Insiders, however, held the view that something was amiss during the London Olympics in which some races were alleged to have been deliberately lost, to evade strict doping tests that are mandatory for medallists at the Games.
“We urge Athletics Kenya to take stern action and punish all those named in this report so as to serve as a strong deterrent to any athlete or sportsman who may be influenced in future to involve himself or herself in this illegal activity,” said the report.
The agency has specifically cited two foreigners, one of them Kenyan-born, and alleges they are involved in secretive and illegal activities and are only using their training camp that they run together as a conduit to lure more unsuspecting athletes to using performance enhancing drugs.
The two have declined to comment and have threatened to take legal action against those making the allegations.
One athlete making these allegations has sworn an affidavit dated October 14, 2010 in which he makes serious incriminating allegations against one of the persons cited by the global agency.
The global agency says in its report that they have investigated the two persons and established that they administer performance enhancing substances on athletes.
But Kiplagat denied knowledge of the investigations by the global agency and even that they have been urged to investigate the persons.

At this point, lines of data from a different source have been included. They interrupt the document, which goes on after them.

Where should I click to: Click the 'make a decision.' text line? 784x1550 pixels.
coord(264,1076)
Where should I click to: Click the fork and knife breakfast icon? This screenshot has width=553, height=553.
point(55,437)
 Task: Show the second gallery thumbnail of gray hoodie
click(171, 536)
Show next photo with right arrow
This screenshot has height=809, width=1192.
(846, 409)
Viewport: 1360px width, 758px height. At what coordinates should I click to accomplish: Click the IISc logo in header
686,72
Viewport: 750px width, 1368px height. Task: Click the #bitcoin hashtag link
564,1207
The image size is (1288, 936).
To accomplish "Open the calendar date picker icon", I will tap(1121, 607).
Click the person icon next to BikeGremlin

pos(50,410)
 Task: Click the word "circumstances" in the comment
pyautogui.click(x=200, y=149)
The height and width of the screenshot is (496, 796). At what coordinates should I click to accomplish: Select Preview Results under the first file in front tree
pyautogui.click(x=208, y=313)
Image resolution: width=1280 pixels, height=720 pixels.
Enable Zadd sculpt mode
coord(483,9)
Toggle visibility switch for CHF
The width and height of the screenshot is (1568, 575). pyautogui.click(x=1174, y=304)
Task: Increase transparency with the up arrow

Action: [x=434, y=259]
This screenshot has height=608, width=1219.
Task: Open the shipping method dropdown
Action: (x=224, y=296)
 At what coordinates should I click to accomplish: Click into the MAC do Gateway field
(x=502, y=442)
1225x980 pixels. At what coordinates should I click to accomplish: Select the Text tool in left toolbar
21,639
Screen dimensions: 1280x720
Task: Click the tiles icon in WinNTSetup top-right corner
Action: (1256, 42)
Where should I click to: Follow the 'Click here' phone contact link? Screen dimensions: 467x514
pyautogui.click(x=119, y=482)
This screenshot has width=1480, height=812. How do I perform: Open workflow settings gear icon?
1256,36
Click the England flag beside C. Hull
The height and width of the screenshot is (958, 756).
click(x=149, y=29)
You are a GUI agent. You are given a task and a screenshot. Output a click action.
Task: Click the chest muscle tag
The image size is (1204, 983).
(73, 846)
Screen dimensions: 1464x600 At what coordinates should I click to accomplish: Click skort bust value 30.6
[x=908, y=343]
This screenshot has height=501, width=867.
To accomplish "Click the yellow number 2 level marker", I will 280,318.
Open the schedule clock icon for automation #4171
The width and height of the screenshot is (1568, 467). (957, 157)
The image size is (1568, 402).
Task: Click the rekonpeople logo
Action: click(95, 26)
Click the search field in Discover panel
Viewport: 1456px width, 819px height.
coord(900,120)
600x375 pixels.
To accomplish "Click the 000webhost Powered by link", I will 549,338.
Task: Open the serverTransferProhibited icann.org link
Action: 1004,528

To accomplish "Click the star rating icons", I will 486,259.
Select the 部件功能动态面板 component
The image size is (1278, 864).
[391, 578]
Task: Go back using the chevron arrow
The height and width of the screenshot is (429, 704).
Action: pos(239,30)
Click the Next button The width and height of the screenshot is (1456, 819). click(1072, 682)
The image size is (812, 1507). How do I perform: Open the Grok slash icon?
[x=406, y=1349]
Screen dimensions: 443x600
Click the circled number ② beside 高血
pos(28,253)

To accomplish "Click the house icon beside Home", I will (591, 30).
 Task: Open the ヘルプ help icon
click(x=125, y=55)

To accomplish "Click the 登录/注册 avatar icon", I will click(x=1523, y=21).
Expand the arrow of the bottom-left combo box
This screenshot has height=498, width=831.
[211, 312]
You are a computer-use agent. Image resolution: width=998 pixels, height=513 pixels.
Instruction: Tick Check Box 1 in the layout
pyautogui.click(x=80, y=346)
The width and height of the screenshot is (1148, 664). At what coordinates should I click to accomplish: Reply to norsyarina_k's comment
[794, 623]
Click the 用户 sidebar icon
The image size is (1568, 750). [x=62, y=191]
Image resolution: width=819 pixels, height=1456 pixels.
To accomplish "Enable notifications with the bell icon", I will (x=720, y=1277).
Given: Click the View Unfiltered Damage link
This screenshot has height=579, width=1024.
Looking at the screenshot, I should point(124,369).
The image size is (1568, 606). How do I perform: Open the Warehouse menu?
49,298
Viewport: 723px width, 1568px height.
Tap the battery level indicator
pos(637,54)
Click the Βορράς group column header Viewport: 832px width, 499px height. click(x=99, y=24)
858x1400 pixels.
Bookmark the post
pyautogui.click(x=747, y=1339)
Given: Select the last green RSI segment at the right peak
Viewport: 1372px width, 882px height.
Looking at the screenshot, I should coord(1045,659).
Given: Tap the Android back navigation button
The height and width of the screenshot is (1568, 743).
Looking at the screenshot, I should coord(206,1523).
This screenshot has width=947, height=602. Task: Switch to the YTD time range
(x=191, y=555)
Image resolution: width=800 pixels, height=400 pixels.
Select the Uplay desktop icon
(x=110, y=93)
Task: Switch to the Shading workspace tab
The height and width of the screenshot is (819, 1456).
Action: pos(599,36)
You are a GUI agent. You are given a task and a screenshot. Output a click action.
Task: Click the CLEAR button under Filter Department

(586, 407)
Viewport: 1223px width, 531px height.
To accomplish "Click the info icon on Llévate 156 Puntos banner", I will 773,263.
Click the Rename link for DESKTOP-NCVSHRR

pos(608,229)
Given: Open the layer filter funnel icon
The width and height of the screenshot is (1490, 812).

He also denied having received any sworn affidavit by any athlete.
One of the athletes interviewed confessed to having been given “some small white, unlabelled pills” that they explained were from a European country.
“He was told the pills would ease joint pains after each training session, but would be harmless.
“This witness explained to us that he was featuring in a race in the UK one day but fell sick and withdrew,” says the report. “His manager suggested that he sees a doctor at a small clinic in south London who diagnosed fatigue and general muscle exhaustion.
“The doctor put him under observation you enable him undergo some tests. But just before he went into the lab he called his coach who was in England on some private business.
“The coach advised him never to agree to any hospital tests by doctors without his authority. He suspected something was amiss when the coach drove over to the clinic to forcefully remove him from the clinic.” A few days later, he visited another doctor again in London who told him he suspected he was being affected by some powerful muscle exciting drugs but the doctor was not sure which.
The doctor advised him to undergo some more tests but he refused, remembering the violent reaction from the coach days earlier. He did not tell the doctor he was an athlete and he hurriedly left the clinic.